Lance Berkman sits on two cinder blocks in the locker room, which is dimly lit by a single, yellow light bulb that hangs from a chain in the ceiling. He glances at Gil Meche, who is attempting to re-fasten the "c" to his jersy with a safety pin.

Berkman: Hey Gil, any idea why [Michael] Cuddyer is playing again today?
Meche: No. He just keeps getting penciled into the lineup. Again and again.
Berkman: I don't get it. He's -- he's in no shape to play.

Berkman shifts his eyes to the corner of the locker room. He looks back at Meche. Then again the the corner of the locker room. Meche follows his gaze.

There we see Michael Cuddyer, slumped into the corner. He is not breathing. He also has a dislocated right index finger.

Young outfielder Luke Scott sits nearby. He has not played in a game this season for Slick. The team has also failed to provide him with shoes, so his brown loafers starkly clash with the ill-fitting, gray polyester uniforms.

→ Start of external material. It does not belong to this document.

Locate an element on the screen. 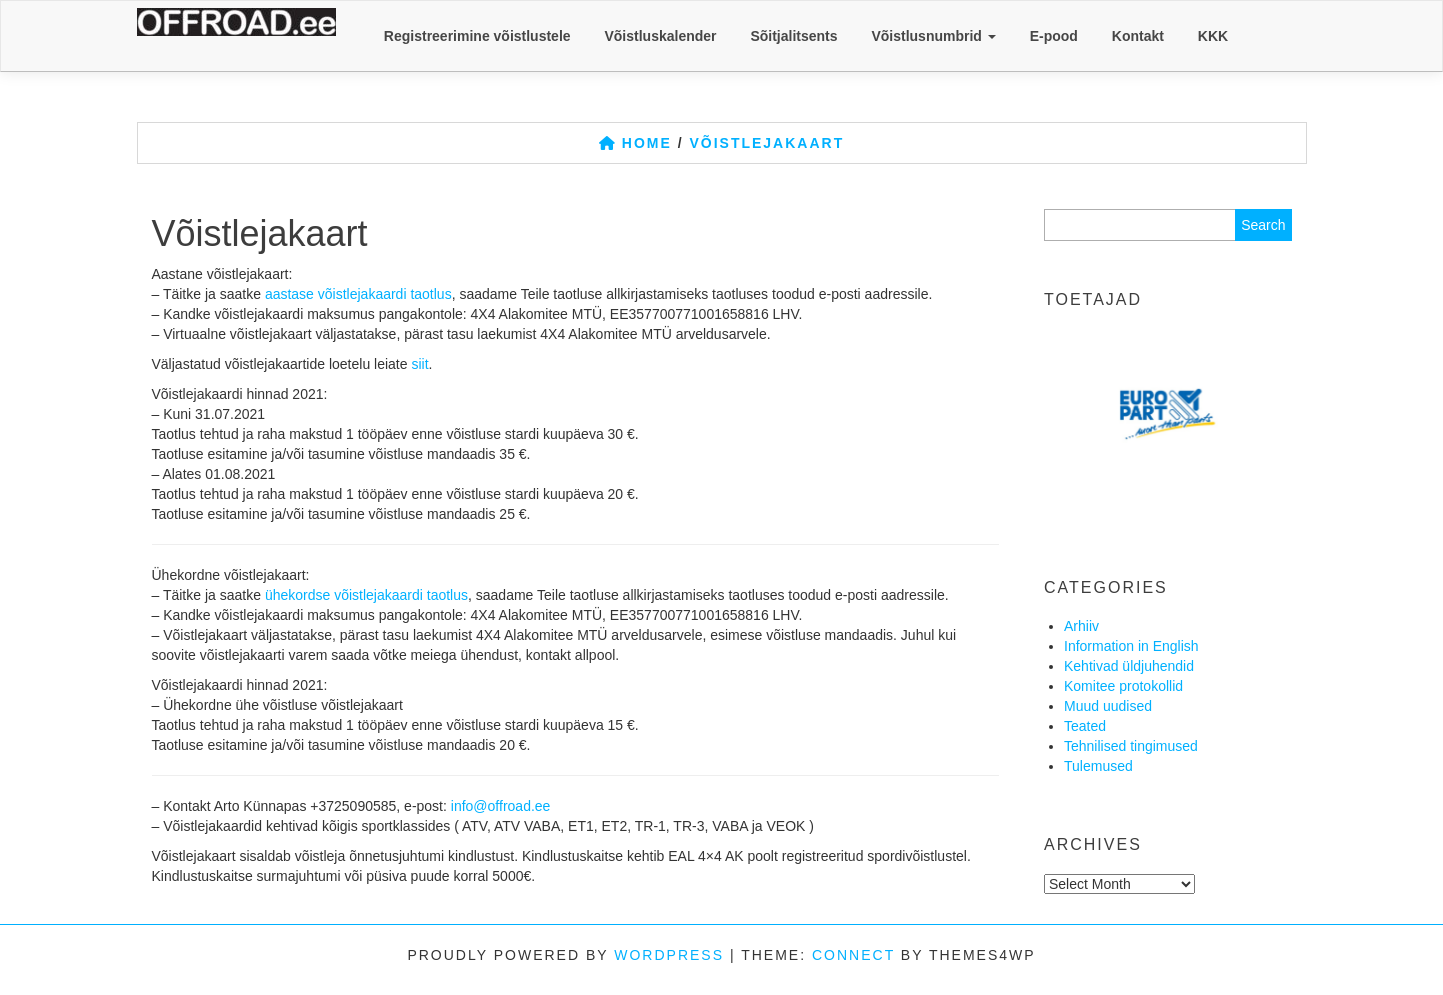 The image size is (1443, 995). Muud uudised is located at coordinates (1108, 706).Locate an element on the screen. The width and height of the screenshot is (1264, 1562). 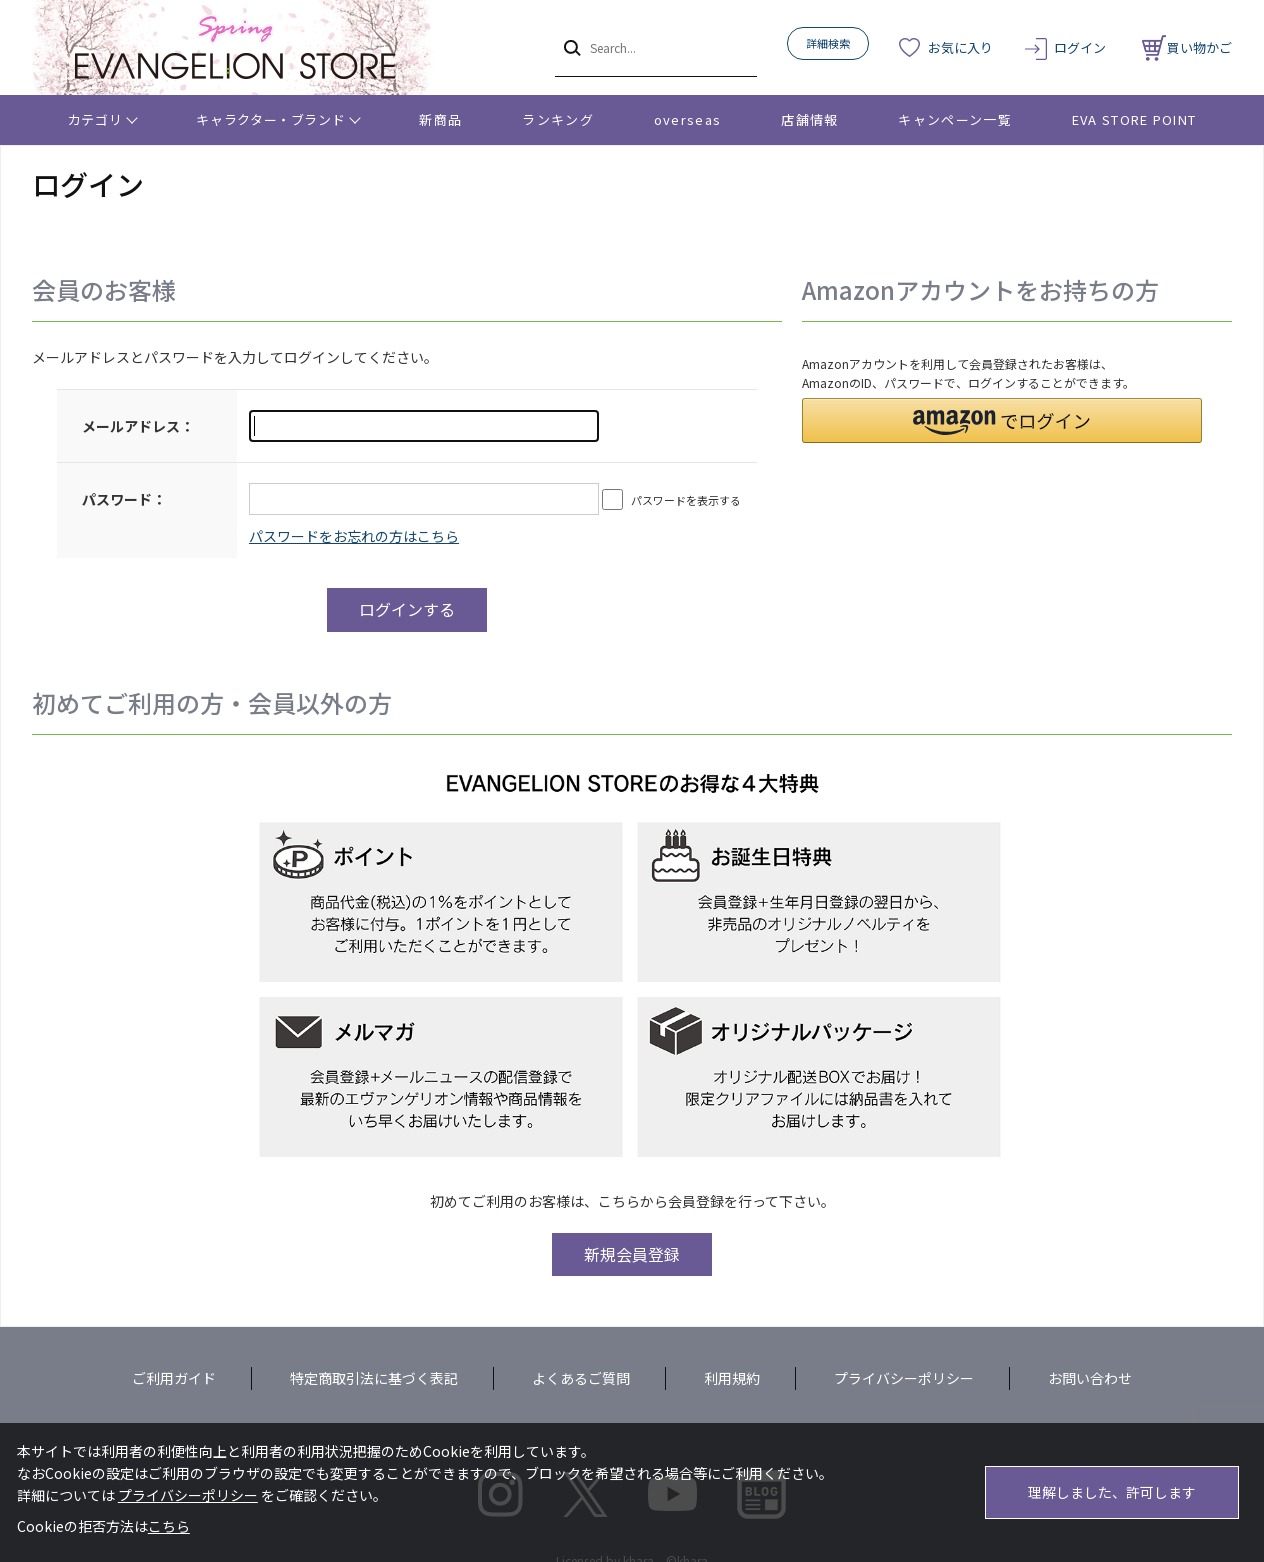
EVA STORE POINT is located at coordinates (1134, 119).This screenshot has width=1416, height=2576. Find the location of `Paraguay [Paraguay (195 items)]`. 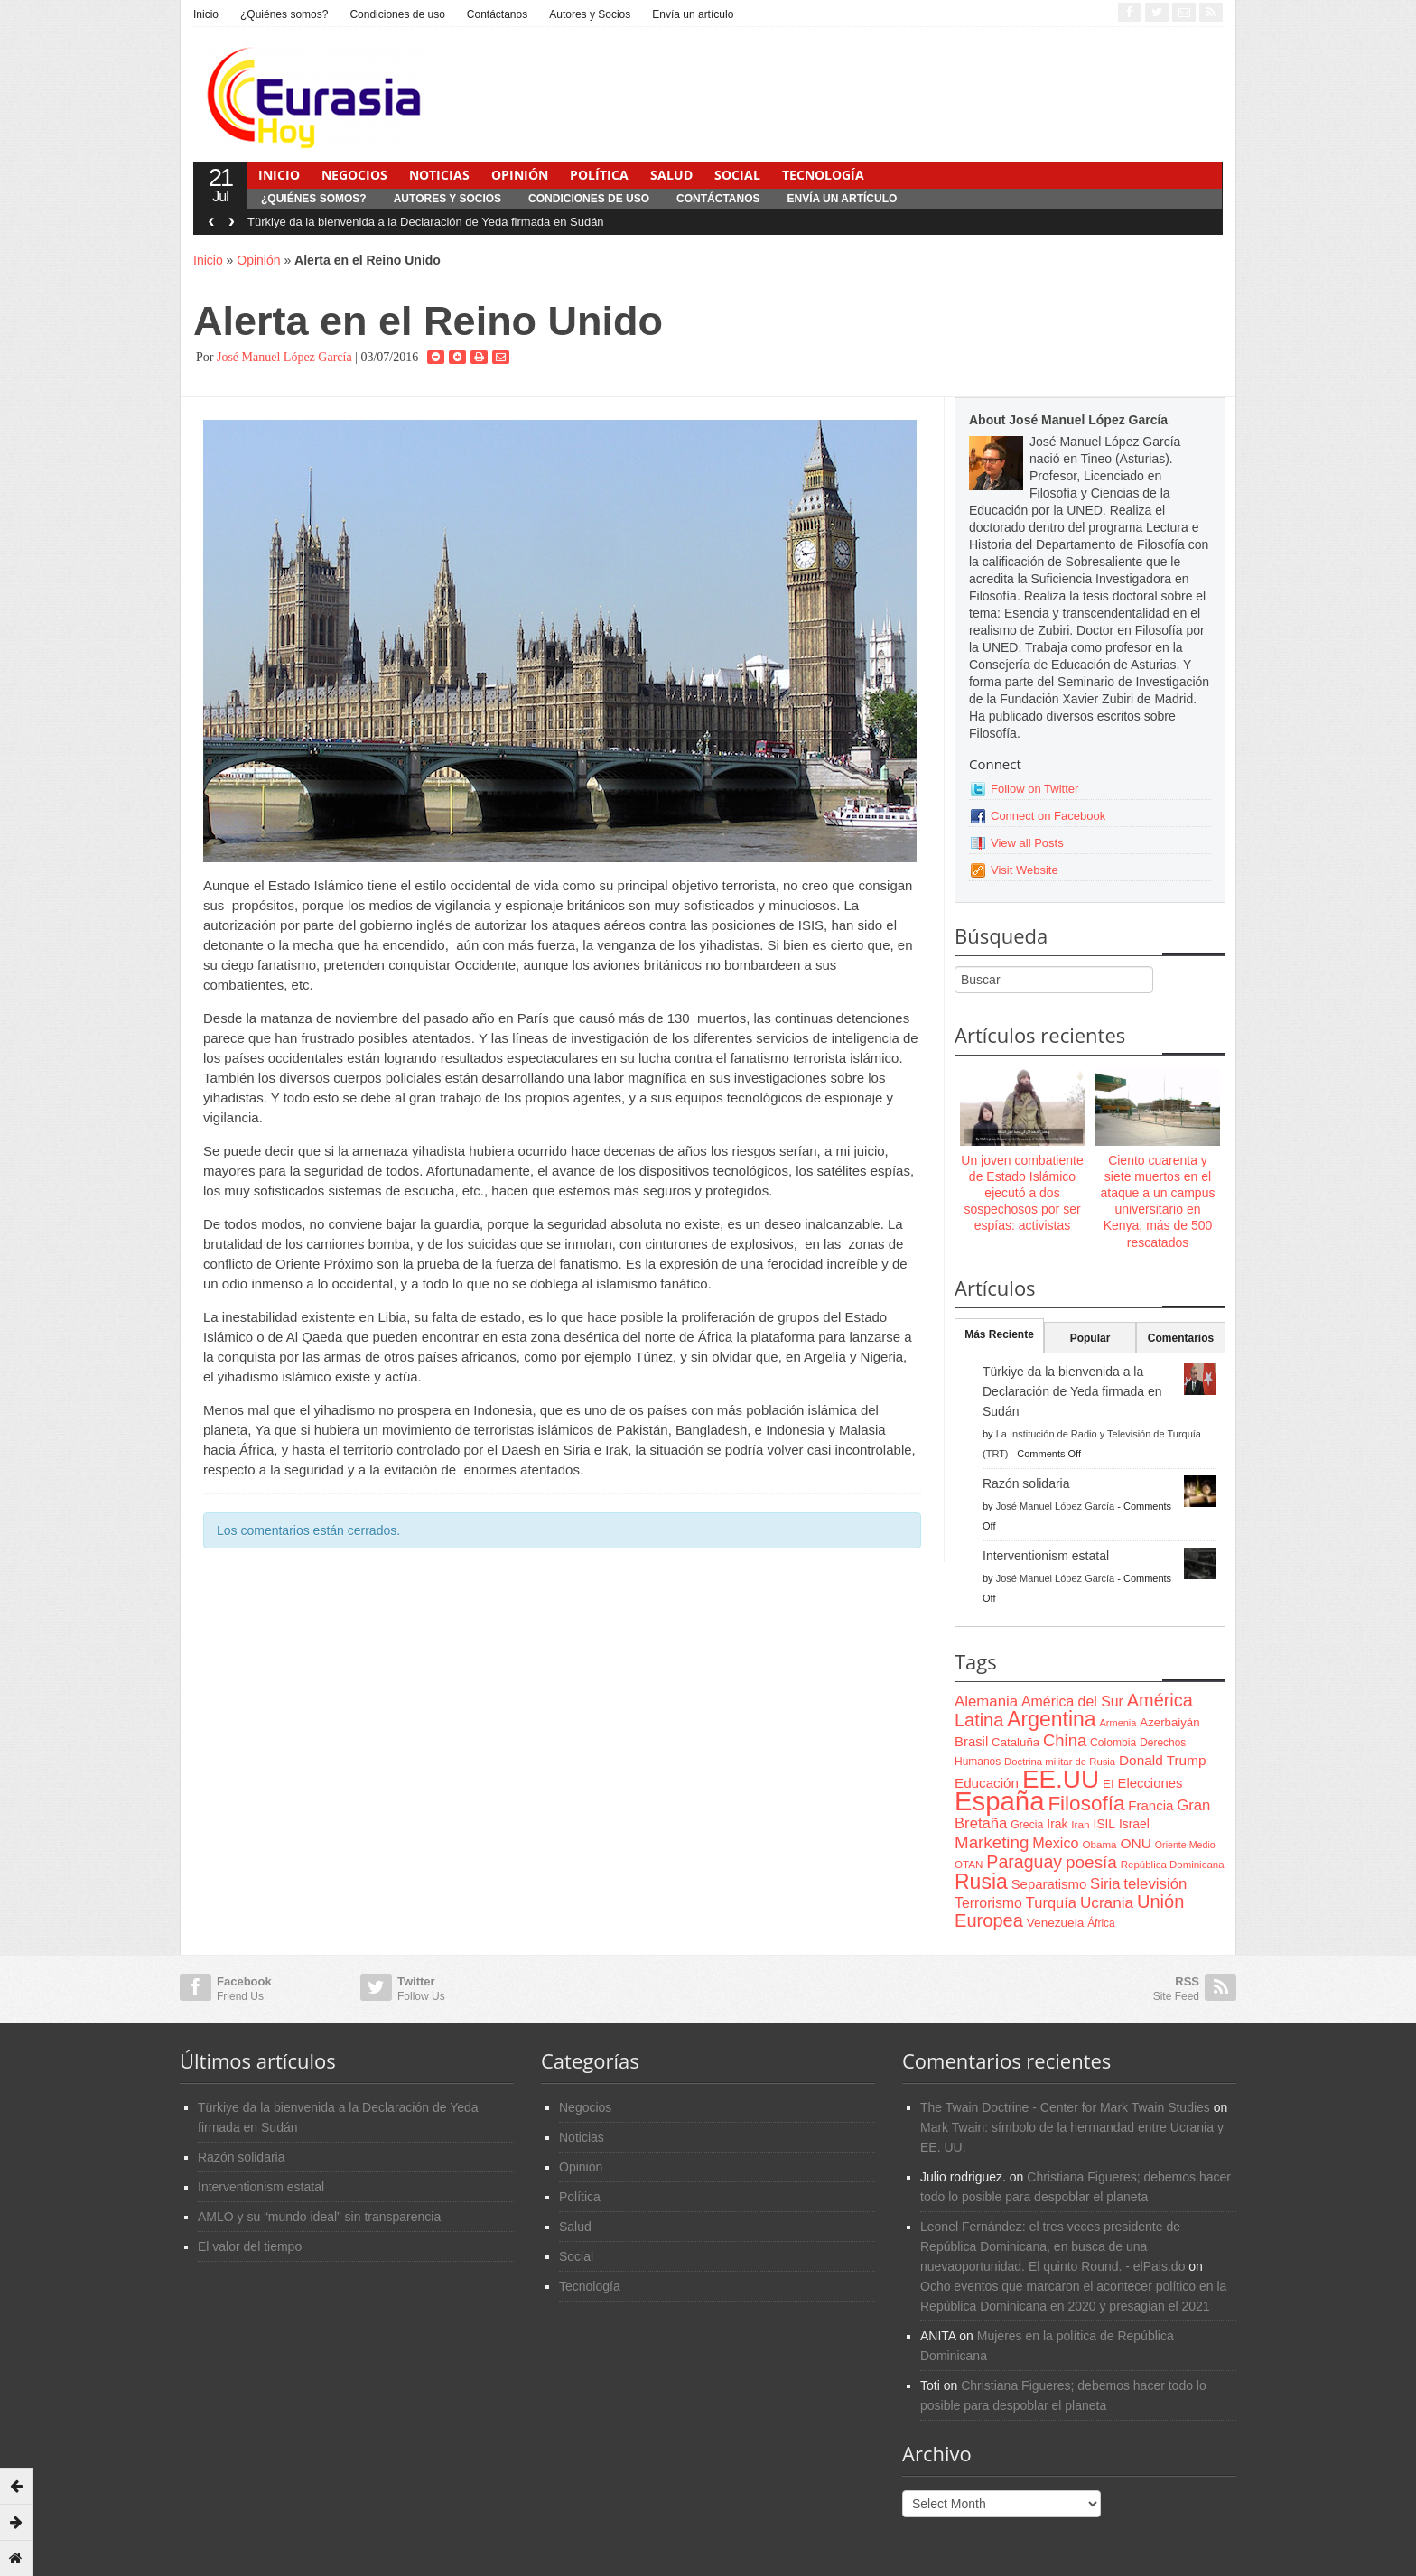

Scott: I don't know why I can't get into the lineup. I know it's early, but I have a 1.061 OPS.
Jim Thome: Sample size, my friend. You know how savvy Slick is about those kinds of statistical trends.
[everyone laughs]
Joe Nathan: Hey, speaking of Slick. Where has he been lately?
Joba Chamberlain: I don't know. I haven't seen him since April 5.
Juan Pierre: Yeah, he just came in that day and filled out a lineup card, left it on the table, and said we should follow it until further notice.
Dontrelle Willis: Yeah, I've been the top starter all season, and I'm hurt.
Nathan: Also, you suck!
[more uproarious laughter]

The room quickly quiets. Moments of levity are rare for a team that has been abandoned by its management. Players whisper about wanting trades to better teams like Uncle Phil and Fukkake.

Near the front of the clubhouse, Albert Pujols picks at the pre-game food spread, which consists of a jar of olives, a half-eaten box of off-brand Triscuits and two packages of bologna, both past their use-by date.

Adrian Beltre sits near his locker. He softly weeps.

When asked why he cries, Beltre talks of his lost passion for the game.

"I used to love baseball," he says. "I used to have such fire. But playing here, it is like a death sentence. I feel dead inside. I can't even get an erection anymore. My wife is totally unsatisfied with my sexual performance, and I fear that she is now cheating on me with other men."

Jered Weaver, the current staff ace, says he just wants to know someone cares.

"We haven't brought in one new player all year," he says, pulling on an old sanitary sock. Worn by time, the sock rips and Weaver's toe pokes through.

"I just want to know that someone in the front office cares. All of the other teams are trying to compete; they're making changes. We have some talent here, but nothing is happening. It's like no one believes in us."

He adds, "I can't get a boner either, dude. I think it might be that old-ass bologna."

Just another day for the players of Slick.

5 comments:

Anonymous said...

BEST.
POST.
EVER.

-Tomke

Anonymous said...

In a rare moment of weakness I decided to check this blog, and holy shit is that funny. Why can't we find someone to pay you to do this more often?

-andy

lonewolf said...

I concur with the "uproarious laughter."

JR said...

Slick. Served.

Edwin said...

i think he's mad no one wanted carlos delgado.